The serious problem and really the brilliant marketing tool that is the picture of a doctor promoting a drug is exactly that he doesn’t actually directly sell any drugs. He is not a wholesaler (merchant) or a retailer (grocer/usurer). Rather, the doctor has the much more valuable and coveted, ultimately highest power of prescription. In other words, he can put both the manufacturing merchant and the usurious retailer out of business by simply choosing not to prescribe any of the illegal drugs they sell by license. Without the doctor, no illegal drug could be sold.
But does that choice for doctors really exist? I’m not sure anymore. For it seems the causality of prescription drugs and their recommendation is solely in the hands of the makers of those drugs and the contracted corporate conglomerate hospital names those doctors work under, not the prescribing doctor him or herself. This is no different than a congressman passing a bill on behalf of the giant drug corporations paying him clandestinely to do so. The business arrangement is behind the scenes, indirect, and often well before or after the transaction fact. The senator, like the doctor, is wined and dined and offered unrelated payoffs in exchange for voting yes or no. Likewise, a doctor has the right to say yes or no by prescription, but his choice is apparently guided by the same corporate, profit-driven interests.
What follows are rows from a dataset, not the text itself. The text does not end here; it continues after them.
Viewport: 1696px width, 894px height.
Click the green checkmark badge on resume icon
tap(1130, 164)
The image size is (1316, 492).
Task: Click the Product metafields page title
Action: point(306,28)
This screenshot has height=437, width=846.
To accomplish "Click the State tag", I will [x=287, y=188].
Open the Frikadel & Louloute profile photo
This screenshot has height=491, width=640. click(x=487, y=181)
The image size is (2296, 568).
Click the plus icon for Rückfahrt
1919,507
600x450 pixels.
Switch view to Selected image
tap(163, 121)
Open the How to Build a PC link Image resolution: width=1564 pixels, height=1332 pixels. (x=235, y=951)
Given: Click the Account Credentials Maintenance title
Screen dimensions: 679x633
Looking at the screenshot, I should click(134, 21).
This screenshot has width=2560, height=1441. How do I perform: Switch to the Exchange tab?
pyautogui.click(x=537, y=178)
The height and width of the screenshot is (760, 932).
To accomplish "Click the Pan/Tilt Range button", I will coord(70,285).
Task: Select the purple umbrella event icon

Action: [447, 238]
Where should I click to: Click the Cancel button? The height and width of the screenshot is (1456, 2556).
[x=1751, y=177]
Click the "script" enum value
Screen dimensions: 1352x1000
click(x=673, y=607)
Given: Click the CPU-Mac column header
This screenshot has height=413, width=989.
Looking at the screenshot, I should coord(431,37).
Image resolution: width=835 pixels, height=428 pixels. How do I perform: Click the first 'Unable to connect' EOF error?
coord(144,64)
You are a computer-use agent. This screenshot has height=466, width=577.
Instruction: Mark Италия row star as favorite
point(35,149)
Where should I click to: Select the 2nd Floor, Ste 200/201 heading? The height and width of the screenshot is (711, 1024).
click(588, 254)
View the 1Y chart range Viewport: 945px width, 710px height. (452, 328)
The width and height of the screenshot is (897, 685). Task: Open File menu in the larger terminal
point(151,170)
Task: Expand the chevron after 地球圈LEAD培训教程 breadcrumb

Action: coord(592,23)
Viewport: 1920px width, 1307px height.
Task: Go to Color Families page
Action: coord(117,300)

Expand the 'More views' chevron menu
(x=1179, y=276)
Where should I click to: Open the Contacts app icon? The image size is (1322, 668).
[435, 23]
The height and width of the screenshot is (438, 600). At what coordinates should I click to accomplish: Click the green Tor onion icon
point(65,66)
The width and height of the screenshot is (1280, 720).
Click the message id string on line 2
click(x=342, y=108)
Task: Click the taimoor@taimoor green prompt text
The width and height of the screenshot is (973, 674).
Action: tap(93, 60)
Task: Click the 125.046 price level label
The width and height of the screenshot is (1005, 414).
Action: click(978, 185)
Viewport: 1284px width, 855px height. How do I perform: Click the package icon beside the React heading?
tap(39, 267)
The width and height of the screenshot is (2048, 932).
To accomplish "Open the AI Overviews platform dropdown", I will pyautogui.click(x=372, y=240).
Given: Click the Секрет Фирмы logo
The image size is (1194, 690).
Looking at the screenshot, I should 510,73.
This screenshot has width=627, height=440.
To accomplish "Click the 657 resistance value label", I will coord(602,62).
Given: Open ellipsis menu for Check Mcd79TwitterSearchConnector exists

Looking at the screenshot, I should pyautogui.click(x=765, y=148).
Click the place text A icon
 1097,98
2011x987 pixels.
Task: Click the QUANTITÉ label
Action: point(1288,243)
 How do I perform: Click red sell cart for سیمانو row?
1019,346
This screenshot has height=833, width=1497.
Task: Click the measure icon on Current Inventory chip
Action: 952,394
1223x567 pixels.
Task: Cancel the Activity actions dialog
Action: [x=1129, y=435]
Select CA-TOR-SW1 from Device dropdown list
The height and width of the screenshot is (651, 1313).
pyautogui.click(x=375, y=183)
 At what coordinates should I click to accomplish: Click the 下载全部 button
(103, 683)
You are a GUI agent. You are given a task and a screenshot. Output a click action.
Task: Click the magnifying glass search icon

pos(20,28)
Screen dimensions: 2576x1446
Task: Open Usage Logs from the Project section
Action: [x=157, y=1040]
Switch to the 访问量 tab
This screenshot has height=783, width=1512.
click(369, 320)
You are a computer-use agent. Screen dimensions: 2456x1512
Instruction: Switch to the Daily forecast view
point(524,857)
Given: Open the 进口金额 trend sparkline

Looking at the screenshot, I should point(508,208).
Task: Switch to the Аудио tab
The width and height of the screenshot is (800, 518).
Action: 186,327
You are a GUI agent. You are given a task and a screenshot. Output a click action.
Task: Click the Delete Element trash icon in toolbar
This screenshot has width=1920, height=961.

In short, the corruption happening in order to ensure that these elicit, pharmaceutical drugs are prescribed by the only doctors and nurse practitioners that can do so is rampant. These medical professionals, as we profess them to be, have become nothing if not mere middle men, granted the trust and integrity of one of the most powerful legal tools that exists, that of the authority of prescription (defined and explained below). They have become no better than my local weed or heroin dealer, being but the final chain link in a drug-dealing system, having no real clue as to the purity or efficacy of the drugs they are dealing. The only difference is that drug dealers on the street aren’t insured for malpractice. If you are killed by street drugs, you are a victim. If you are killed by medically prescribed drugs, you are a patient and a statistic for research purposes.